Mastered in Analog: The Case Against Digital Perfection
A waveform that clips is a waveform that screams. Contemporary pop mastering has spent two decades making everything scream, optimized for earbuds in noisy environments and Spotify’s loudness normalization algorithm. The casualty is dynamic range — the distance between silence and sound that makes music feel like it breathes.
Vinyl cannot scream. Physics prevents it.
The Vinyl Ceiling
The lacquer cutting process imposes hard physical limits on the audio signal. Extreme low frequencies require wide groove excursions; too wide and the adjacent groove is destroyed. Extreme highs require rapid stylus movement; too fast and the groove walls collapse. Mastering for vinyl means accepting constraints.
These constraints, counterintuitively, are liberating.
When you cannot push everything to 0dBFS and hold it there, you must make decisions. Which elements deserve prominence? Where does the track breathe? What is the actual dynamic shape of this music? An engineer mastering for vinyl is forced to ask questions that digital mastering allows you to skip.
What Analog Processing Adds
We master all releases through an analog signal chain before the lacquer cut. The signal travels through tube preamps, transformer-coupled EQ, and optical compression. At each stage, the electronics introduce harmonic content — primarily second-order and third-order harmonics that reinforce the fundamental frequencies of the original recording.
This is technically “distortion.” It is also the reason tube-amplified recordings from the 1950s and 60s still sound warmer and more dimensional than many modern recordings.
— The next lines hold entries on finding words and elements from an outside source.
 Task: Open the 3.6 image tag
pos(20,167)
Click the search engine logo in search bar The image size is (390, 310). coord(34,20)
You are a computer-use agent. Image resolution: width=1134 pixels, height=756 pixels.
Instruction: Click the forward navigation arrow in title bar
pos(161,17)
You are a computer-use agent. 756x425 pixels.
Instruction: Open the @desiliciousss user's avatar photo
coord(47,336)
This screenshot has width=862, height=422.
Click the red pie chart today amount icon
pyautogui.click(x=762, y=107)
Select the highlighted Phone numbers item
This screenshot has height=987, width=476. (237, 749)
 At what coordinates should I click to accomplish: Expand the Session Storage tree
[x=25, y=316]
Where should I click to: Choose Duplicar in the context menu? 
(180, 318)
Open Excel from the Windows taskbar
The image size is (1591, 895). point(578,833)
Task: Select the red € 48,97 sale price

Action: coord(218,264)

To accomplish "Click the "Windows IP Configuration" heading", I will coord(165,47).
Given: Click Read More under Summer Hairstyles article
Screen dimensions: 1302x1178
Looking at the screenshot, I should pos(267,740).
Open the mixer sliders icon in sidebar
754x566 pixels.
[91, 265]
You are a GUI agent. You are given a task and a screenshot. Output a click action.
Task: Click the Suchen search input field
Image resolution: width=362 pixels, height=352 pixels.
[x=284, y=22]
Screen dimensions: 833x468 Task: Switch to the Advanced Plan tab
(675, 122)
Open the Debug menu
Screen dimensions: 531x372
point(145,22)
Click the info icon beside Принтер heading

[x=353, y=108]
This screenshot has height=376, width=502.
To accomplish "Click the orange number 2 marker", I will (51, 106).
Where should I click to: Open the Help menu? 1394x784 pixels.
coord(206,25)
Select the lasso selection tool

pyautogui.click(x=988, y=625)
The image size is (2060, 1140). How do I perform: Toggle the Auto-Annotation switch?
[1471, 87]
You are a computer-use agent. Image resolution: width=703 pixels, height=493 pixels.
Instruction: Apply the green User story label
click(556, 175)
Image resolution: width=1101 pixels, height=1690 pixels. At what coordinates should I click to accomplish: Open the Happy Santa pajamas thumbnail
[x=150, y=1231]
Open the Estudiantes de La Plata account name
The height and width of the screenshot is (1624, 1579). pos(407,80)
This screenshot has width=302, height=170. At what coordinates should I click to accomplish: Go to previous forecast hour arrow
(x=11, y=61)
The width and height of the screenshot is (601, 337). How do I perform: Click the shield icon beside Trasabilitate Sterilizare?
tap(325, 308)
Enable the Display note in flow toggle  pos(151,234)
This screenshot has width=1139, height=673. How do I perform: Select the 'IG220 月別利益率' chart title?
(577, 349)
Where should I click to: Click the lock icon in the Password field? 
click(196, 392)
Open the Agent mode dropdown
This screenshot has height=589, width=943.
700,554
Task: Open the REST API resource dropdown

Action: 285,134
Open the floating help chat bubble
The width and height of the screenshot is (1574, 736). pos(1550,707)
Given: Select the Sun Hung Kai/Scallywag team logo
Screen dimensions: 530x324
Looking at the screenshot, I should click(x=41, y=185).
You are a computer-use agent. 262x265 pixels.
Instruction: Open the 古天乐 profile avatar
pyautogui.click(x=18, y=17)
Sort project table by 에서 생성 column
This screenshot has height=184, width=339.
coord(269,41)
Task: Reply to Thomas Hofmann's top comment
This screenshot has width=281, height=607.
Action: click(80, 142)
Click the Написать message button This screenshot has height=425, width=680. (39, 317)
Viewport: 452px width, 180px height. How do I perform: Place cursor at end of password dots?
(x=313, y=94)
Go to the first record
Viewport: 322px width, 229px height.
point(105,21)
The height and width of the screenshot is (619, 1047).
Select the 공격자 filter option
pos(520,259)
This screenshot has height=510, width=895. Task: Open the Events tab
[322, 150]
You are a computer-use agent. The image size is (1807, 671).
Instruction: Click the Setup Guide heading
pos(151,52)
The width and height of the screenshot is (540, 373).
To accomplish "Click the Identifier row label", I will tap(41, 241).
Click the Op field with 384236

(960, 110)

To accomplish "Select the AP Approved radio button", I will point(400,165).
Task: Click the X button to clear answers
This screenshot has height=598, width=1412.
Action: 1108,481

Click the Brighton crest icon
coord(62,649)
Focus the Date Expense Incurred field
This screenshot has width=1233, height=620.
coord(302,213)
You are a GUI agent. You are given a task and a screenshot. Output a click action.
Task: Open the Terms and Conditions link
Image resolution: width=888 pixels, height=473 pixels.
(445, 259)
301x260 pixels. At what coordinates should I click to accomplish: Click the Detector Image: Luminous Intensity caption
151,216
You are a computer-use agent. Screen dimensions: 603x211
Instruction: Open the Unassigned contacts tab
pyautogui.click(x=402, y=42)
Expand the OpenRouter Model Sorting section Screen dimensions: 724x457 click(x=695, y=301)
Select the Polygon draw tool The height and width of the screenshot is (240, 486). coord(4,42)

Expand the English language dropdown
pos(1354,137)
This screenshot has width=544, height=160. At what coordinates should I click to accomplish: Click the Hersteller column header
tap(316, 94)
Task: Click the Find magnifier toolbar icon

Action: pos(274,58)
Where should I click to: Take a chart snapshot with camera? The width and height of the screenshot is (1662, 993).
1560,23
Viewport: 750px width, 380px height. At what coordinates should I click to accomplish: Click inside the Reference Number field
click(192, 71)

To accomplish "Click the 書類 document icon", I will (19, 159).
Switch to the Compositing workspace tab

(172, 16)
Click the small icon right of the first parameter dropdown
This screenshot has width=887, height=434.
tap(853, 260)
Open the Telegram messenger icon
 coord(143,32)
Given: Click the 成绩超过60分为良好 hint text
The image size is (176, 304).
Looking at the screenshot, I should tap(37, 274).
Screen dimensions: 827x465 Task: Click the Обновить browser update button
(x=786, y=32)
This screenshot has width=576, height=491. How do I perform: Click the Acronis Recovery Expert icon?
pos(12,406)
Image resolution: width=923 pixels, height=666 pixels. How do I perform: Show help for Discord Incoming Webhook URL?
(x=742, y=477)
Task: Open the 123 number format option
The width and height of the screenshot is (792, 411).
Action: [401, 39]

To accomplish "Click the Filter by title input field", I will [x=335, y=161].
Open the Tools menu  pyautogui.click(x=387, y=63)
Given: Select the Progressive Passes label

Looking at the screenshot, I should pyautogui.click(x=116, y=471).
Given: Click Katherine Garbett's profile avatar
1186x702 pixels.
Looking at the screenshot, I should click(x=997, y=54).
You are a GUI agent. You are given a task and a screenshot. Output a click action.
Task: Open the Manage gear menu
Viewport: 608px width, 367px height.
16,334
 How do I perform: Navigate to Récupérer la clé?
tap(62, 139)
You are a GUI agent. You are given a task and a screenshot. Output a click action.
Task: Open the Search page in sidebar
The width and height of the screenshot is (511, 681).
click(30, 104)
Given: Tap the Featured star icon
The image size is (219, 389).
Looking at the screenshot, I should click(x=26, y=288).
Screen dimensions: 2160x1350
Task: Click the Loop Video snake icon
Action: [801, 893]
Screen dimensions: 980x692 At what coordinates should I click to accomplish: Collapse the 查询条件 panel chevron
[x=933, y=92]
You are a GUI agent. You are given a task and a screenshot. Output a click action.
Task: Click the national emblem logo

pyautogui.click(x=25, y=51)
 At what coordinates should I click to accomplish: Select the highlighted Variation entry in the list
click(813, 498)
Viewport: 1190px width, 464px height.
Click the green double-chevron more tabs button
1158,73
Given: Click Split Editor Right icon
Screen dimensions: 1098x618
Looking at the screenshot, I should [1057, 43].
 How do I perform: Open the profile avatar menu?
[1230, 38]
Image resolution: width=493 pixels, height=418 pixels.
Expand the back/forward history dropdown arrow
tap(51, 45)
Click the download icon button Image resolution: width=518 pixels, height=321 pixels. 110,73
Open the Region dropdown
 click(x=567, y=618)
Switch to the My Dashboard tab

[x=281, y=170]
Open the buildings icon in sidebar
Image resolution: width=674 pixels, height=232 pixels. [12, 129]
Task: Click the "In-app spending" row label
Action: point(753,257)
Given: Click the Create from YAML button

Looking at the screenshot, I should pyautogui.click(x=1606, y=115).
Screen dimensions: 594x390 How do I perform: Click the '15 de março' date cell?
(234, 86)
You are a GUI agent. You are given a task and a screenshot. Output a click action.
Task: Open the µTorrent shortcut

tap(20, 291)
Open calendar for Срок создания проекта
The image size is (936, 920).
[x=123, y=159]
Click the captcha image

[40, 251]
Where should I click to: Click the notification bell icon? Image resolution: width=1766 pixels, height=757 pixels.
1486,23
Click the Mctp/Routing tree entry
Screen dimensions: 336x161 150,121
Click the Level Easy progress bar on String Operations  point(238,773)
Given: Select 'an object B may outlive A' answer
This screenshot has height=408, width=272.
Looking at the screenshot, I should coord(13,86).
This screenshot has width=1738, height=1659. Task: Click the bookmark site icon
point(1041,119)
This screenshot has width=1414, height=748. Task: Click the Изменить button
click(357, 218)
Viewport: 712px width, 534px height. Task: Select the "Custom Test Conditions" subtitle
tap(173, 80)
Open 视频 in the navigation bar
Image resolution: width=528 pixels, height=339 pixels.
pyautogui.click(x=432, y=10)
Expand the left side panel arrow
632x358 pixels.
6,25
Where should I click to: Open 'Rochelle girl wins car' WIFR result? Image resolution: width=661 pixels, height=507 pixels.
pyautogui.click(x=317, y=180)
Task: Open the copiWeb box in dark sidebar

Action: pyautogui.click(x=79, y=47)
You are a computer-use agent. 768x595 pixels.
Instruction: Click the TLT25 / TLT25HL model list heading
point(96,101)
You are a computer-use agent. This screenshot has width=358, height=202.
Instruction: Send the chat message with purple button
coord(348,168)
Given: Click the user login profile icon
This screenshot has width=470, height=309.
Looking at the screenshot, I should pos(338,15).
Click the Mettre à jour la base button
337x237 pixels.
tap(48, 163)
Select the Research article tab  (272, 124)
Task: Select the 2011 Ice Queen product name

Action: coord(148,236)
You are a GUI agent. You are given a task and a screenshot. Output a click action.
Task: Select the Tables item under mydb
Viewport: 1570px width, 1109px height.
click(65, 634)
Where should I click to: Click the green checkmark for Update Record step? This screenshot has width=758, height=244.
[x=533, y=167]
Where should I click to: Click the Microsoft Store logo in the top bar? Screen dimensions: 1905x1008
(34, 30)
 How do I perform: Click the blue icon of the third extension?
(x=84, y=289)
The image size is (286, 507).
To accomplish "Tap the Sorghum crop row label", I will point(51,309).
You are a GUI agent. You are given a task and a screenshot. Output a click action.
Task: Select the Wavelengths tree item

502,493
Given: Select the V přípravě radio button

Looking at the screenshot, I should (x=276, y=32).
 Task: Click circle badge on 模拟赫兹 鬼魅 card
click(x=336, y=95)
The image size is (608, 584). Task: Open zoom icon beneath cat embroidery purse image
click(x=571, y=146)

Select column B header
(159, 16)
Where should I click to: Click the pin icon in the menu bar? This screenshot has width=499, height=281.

The electronics impose their own character on the signal, and that character is, in a word: music.
The Loudness War’s Vinyl Exception
The loudness war was a streaming and CD phenomenon. Loud mastering on CD reads as aggressive and competitive. Loud mastering on vinyl reads as distorted and unplayable.
When artists press to vinyl, they are forced to remaster. Often, they hear their music clearly for the first time. Producers have told us — more than once — that the vinyl master revealed problems in their mix they had never noticed because the digital version’s compression buried them under the sheer volume.
Our Mastering Philosophy
For every Wax & Wire release, we mandate an analog mastering session. We work with a small number of engineers who understand that the goal is not loudness, not technical perfection, and not what measures well on a spectrum analyzer. The goal is music that sounds like music — with presence, with air, with the ability to breathe.
Measured loudness: typically 6-9 dB lower than the equivalent digital release. Perceived impact: always greater.
Dynamic range is not a technical specification. It is the space in which music lives.
All Wax & Wire pressings are mastered through an analog signal chain and cut at 33⅓ RPM on lacquer at 45µm average groove depth.